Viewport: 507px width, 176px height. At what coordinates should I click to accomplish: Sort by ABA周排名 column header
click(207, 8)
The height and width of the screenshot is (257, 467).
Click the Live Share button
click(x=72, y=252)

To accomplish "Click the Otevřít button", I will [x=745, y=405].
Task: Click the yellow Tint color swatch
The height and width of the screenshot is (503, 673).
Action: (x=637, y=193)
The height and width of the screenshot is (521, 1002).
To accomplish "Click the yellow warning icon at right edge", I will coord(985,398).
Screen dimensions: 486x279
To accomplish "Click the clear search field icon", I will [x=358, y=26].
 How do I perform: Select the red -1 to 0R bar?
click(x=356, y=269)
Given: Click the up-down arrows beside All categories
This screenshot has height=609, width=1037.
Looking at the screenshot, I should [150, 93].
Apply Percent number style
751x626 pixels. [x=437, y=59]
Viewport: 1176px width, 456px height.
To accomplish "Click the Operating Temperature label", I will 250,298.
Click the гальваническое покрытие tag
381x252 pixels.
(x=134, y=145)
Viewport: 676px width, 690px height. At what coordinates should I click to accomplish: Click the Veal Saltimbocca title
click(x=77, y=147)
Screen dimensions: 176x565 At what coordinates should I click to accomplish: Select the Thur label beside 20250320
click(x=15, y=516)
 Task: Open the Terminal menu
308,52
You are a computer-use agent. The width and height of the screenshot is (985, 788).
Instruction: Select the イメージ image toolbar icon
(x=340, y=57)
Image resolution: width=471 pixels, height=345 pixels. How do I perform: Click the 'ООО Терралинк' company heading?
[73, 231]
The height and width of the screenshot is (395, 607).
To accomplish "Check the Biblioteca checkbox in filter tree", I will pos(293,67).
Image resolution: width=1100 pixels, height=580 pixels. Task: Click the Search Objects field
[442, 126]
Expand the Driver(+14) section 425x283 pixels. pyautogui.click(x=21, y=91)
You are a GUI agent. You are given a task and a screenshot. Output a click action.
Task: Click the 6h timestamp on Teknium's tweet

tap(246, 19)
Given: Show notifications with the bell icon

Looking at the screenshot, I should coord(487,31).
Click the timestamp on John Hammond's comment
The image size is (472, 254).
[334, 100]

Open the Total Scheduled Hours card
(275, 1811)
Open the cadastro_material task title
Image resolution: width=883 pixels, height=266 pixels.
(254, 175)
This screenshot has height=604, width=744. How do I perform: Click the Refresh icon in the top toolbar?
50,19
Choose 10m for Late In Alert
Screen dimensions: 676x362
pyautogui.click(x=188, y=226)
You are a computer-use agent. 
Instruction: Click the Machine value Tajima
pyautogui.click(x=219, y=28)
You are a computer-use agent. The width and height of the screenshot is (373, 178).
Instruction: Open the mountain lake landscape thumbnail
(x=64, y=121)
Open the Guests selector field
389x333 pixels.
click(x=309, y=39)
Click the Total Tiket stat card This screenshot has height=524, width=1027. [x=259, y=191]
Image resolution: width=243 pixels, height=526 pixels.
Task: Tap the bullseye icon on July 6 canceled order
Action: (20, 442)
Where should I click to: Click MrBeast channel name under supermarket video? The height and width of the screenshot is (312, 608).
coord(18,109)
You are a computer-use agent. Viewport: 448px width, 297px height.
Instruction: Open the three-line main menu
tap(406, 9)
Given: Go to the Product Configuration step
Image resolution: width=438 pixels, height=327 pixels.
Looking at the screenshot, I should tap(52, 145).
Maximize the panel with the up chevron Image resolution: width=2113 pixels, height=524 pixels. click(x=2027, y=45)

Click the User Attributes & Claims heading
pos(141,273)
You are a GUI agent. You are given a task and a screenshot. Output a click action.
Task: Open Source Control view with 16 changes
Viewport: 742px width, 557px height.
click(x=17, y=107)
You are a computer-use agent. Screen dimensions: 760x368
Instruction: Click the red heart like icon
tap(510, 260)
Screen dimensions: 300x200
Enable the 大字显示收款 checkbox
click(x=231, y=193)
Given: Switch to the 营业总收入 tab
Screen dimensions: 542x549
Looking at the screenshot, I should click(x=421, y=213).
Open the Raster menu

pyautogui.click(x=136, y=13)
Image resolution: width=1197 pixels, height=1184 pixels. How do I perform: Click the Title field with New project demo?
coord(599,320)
■ ■ ■ ■ ■ ■ ■
◆ **TASK**
Give back the material exactly as it is shown above.

◆ **OUTPUT**
Viewport: 507px width, 176px height. At what coordinates should I click to accomplish: Sort by ABA周排名 column header
click(207, 8)
The height and width of the screenshot is (257, 467).
Click the Live Share button
click(x=72, y=252)

To accomplish "Click the Otevřít button", I will [x=745, y=405].
Task: Click the yellow Tint color swatch
The height and width of the screenshot is (503, 673).
Action: (x=637, y=193)
The height and width of the screenshot is (521, 1002).
To accomplish "Click the yellow warning icon at right edge", I will coord(985,398).
Screen dimensions: 486x279
To accomplish "Click the clear search field icon", I will [x=358, y=26].
 How do I perform: Select the red -1 to 0R bar?
click(x=356, y=269)
Given: Click the up-down arrows beside All categories
This screenshot has height=609, width=1037.
Looking at the screenshot, I should [150, 93].
Apply Percent number style
751x626 pixels. [x=437, y=59]
Viewport: 1176px width, 456px height.
To accomplish "Click the Operating Temperature label", I will 250,298.
Click the гальваническое покрытие tag
381x252 pixels.
(x=134, y=145)
Viewport: 676px width, 690px height. At what coordinates should I click to accomplish: Click the Veal Saltimbocca title
click(x=77, y=147)
Screen dimensions: 176x565 At what coordinates should I click to accomplish: Select the Thur label beside 20250320
click(x=15, y=516)
 Task: Open the Terminal menu
308,52
You are a computer-use agent. The width and height of the screenshot is (985, 788).
Instruction: Select the イメージ image toolbar icon
(x=340, y=57)
Image resolution: width=471 pixels, height=345 pixels. How do I perform: Click the 'ООО Терралинк' company heading?
[73, 231]
The height and width of the screenshot is (395, 607).
To accomplish "Check the Biblioteca checkbox in filter tree", I will pos(293,67).
Image resolution: width=1100 pixels, height=580 pixels. Task: Click the Search Objects field
[442, 126]
Expand the Driver(+14) section 425x283 pixels. pyautogui.click(x=21, y=91)
You are a GUI agent. You are given a task and a screenshot. Output a click action.
Task: Click the 6h timestamp on Teknium's tweet

tap(246, 19)
Given: Show notifications with the bell icon

Looking at the screenshot, I should coord(487,31).
Click the timestamp on John Hammond's comment
The image size is (472, 254).
[334, 100]

Open the Total Scheduled Hours card
(275, 1811)
Open the cadastro_material task title
Image resolution: width=883 pixels, height=266 pixels.
(254, 175)
This screenshot has height=604, width=744. How do I perform: Click the Refresh icon in the top toolbar?
50,19
Choose 10m for Late In Alert
Screen dimensions: 676x362
pyautogui.click(x=188, y=226)
You are a computer-use agent. 
Instruction: Click the Machine value Tajima
pyautogui.click(x=219, y=28)
You are a computer-use agent. The width and height of the screenshot is (373, 178).
Instruction: Open the mountain lake landscape thumbnail
(x=64, y=121)
Open the Guests selector field
389x333 pixels.
click(x=309, y=39)
Click the Total Tiket stat card This screenshot has height=524, width=1027. [x=259, y=191]
Image resolution: width=243 pixels, height=526 pixels.
Task: Tap the bullseye icon on July 6 canceled order
Action: (20, 442)
Where should I click to: Click MrBeast channel name under supermarket video? The height and width of the screenshot is (312, 608).
coord(18,109)
You are a computer-use agent. Viewport: 448px width, 297px height.
Instruction: Open the three-line main menu
tap(406, 9)
Given: Go to the Product Configuration step
Image resolution: width=438 pixels, height=327 pixels.
Looking at the screenshot, I should tap(52, 145).
Maximize the panel with the up chevron Image resolution: width=2113 pixels, height=524 pixels. click(x=2027, y=45)

Click the User Attributes & Claims heading
pos(141,273)
You are a GUI agent. You are given a task and a screenshot. Output a click action.
Task: Open Source Control view with 16 changes
Viewport: 742px width, 557px height.
click(x=17, y=107)
You are a computer-use agent. Screen dimensions: 760x368
Instruction: Click the red heart like icon
tap(510, 260)
Screen dimensions: 300x200
Enable the 大字显示收款 checkbox
click(x=231, y=193)
Given: Switch to the 营业总收入 tab
Screen dimensions: 542x549
Looking at the screenshot, I should click(x=421, y=213).
Open the Raster menu

pyautogui.click(x=136, y=13)
Image resolution: width=1197 pixels, height=1184 pixels. How do I perform: Click the Title field with New project demo?
coord(599,320)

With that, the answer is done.